Poltergeist: The Beginning

The ghost explains the hierarchy:

“A Spectre has first choice, by right,
In filling up a vacancy;
Then Phantom, Goblin, Elf, and Sprite—
If all these fail them, they invite
The nicest Ghoul that they can see.

“The Spectres said the place was low,
And that you kept bad wine:
So, as a Phantom had to go,
And I was first, of course, you know,
I couldn’t well decline.”

He also gives lively descriptions of a few of the more famous ghosts, such as the authoritarian King (who must be addressed as “Your Royal Whiteness”) and the one he calls Inspector Kobold, who prefers to haunt inns in search of port wine.

The Inn-Spectre

“Phantasmagoria” is one of Carroll’s works that is often overlooked. Of course, it does not have the depth of Alice’s Adventures in Wonderland or the inventive use of language of “The Jabberwocky”, but it is an entertaining and original look on the phenomenon of ghosts. It also manages to insert some social commentary into a poem which could easily have remained a shallow exercise in silliness.

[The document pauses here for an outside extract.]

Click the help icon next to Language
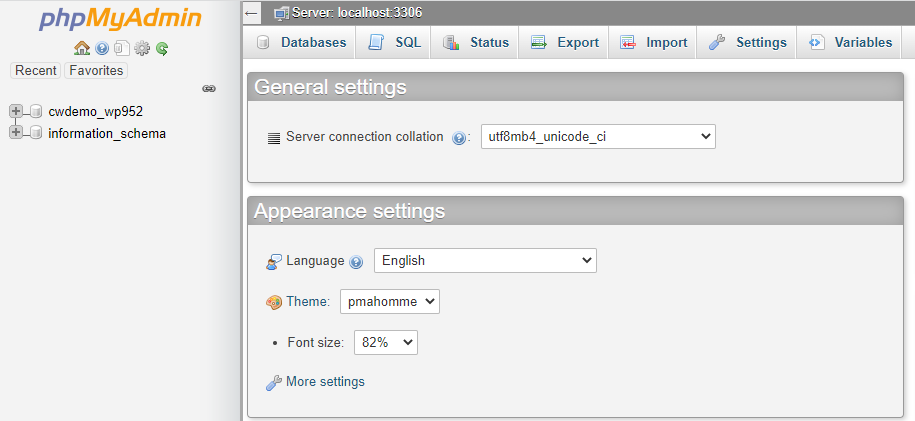 pos(356,262)
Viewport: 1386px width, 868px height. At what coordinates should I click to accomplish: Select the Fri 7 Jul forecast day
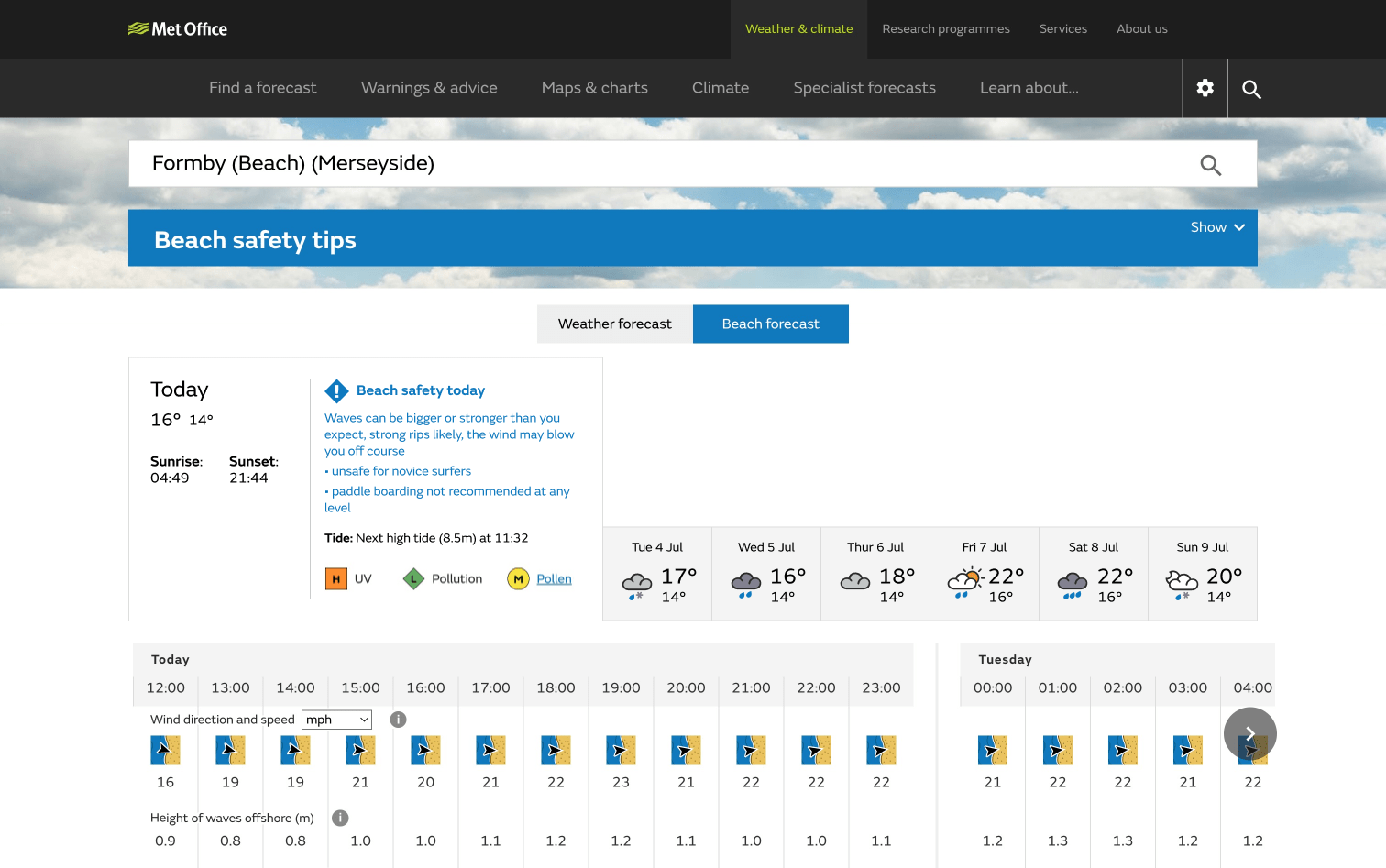984,574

“Phantasmagoria” can be found online at Project Gutenberg, but it is very much recommended to buy the complete works of Lewis Carroll. No book collection is complete without it.


The Canterville Ghost

Some years after Carroll’s “Phantasmagoria”, Oscar Wilde wrote “The Canterville Ghost” (1887). In this short story, an American family moves into an old English country house. The father, Mr. Otis, dismisses the warning that the place is haunted, saying:

“I will take the furniture and the ghost at a valuation. I have come from a modern country, where we have everything that money can buy; and with all our spry young fellows painting the Old World red, and carrying off your best actors and prima-donnas, I reckon that if there were such a thing as a ghost in Europe, we’d have it at home in a very short time in one of our public museums, or on the road as a show.”

The ghost, who is very real, is soon driven to despair by the family’s unwillingness to be rattled by him. This produces some hilarious results.